Legal counsel for the school board responded to the concerned citizens group in a letter dated April 24, 1997, and maintained that the meeting in question was "legal in all respects." It was admitted that the school board returned to its main office to discuss the feasibility of an executive session. Legal counsel said no motion was made relative to going into an executive session but the school board did vote to extend a particular person's contract at that time.
The appeal of the concerned citizens was received by this office on May 8, 1997. It was alleged that the school board violated the Open Meetings Law when the meeting, which had been moved from the school board office to a school library to accommodate a larger than expected turnout, was moved back to the school board office where additional business was transacted. A majority of those in attendance in the school library could not observe proceedings in the school board office according to the citizens group.
In a response received May 16, 1997, legal counsel for the school board said that the meeting, which began at the school board office, was moved to a school library in order that public comments could be made relative to the school superintendent's contract. He said that 53 persons gathered in the school library, slightly fewer than the number of persons in the original gathering.
At the conclusion of the public comments the board's legal counsel said an executive session was contemplated and it was counsel's opinion that any vote on any matter had to be made at the place where the meeting began which was the school board's office. He said about 30 citizens returned to that location.
KRS 61.820 provides in part that all meetings of all public agencies of this state shall be held at specified times and places which are convenient to the public.
KRS 61.840 states in part that no condition other than those necessary for the maintenance of order shall apply to the attendance of the public at any meeting of any public agency. That same statute also includes a sentence providing that all public agencies shall provide meeting room conditions which allow effective public observation of the public meeting.
The parties to this appeal do not agree as to why the meeting was moved from the school board office room to the school library. They also do not agree on how many people showed up at the original meeting site, how many went to the school library, and how many returned to the school board office room with the school board members. In view of the ten day period relative to the issuance of decisions, this office does not have the time nor do we have the information or resources to determine the answer to those questions.
However, no matter what the precise reason for moving the meeting or the number of citizens in attendance at either facility, we think it can be stated that the meeting was moved for the convenience, safety, or comfort of the public. Moving a meeting for any of these reasons is proper, something for which the school board deserves credit, and is in furtherance of the board's obligations to hold a meeting in a place convenient to the public and which affords effective public observation of the proceedings.

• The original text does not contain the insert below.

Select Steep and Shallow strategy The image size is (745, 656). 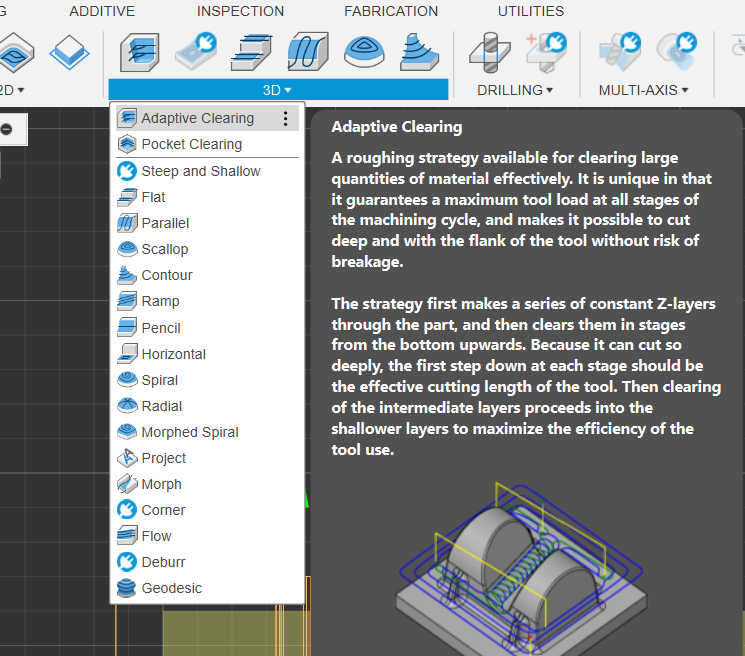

Legal counsel for the school board maintains that the meeting was moved back to the school board meeting room because a prior decision of this office required that any vote or decision by the public agency must be made at the place where the meeting began. We do not believe that the decision in that appeal dictated the course of action followed by the school board in this situation.

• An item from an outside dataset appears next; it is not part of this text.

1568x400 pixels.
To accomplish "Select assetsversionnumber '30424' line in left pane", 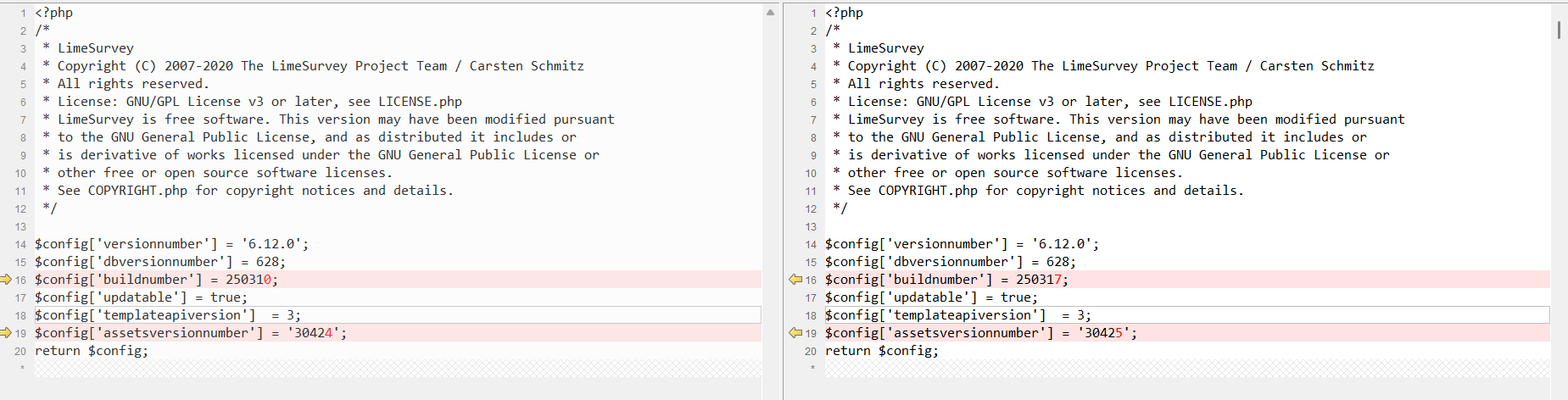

In 95-OMD-92 this office decided that three members of a board of education violated the Open Meetings Act when the notice, motion, and vote relative to the closed session were given, made, and taken at a place which did not constitute the forum for the open and public meeting. The meeting site had not been changed in that situation. Three members of the board, rather than returning to the meeting site, attempted to take action while they were in a place in the building other than the designated meeting site.

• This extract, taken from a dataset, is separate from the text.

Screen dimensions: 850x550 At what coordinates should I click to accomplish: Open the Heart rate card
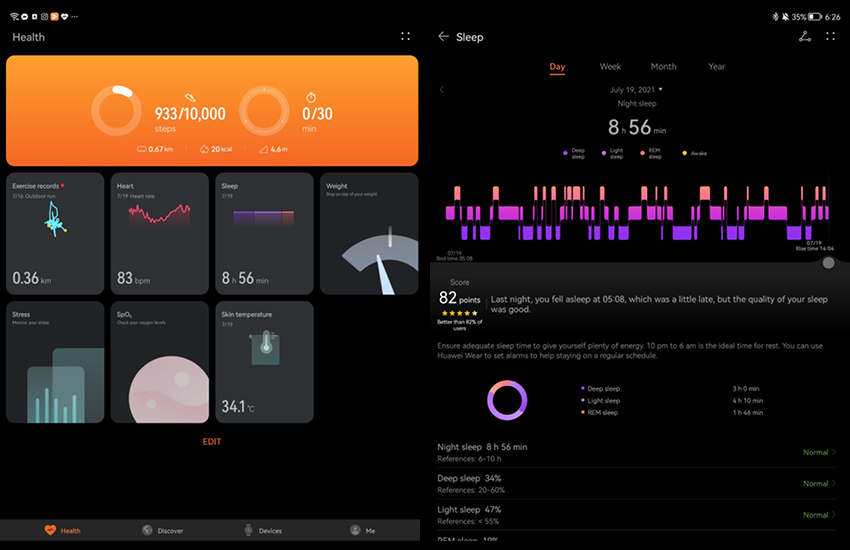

This appeal involves a situation where, for whatever the precise reason, the meeting was moved to another site. Once the meeting reconvened in the school library that facility became the meeting site. All proceedings and actions relative to the meeting should then have taken place at that location. Since the school library facility apparently was sufficient to accommodate those in attendance and to enable the school board to conduct the remainder of the meeting, there was no reason, legal or otherwise, to switch the meeting back to the original site. It would be inconvenient to the public to require them to move from an apparently satisfactory meeting location to another site in absence of any compelling reason to do so.
It is the decision of the Attorney General that when the school board moved the meeting site from the school board office to the school library the latter location became the designated meeting site from which all remaining proceedings and actions relative to the meeting should have been conducted. In absence of any compelling reason to do so, the school board was not justified in moving the meeting to yet another location as such an action is inconvenient to the public.
A party aggrieved by this decision may challenge it by filing an appeal with the appropriate circuit court within thirty days from the date of this decision. See KRS 61.846(4)(a) and KRS 61.848. Pursuant to KRS 61.846(5), the Attorney General must be notified of any action filed in the circuit court, but he shall not be named as a party in that action or in any subsequent proceeding under the Open Meetings Act.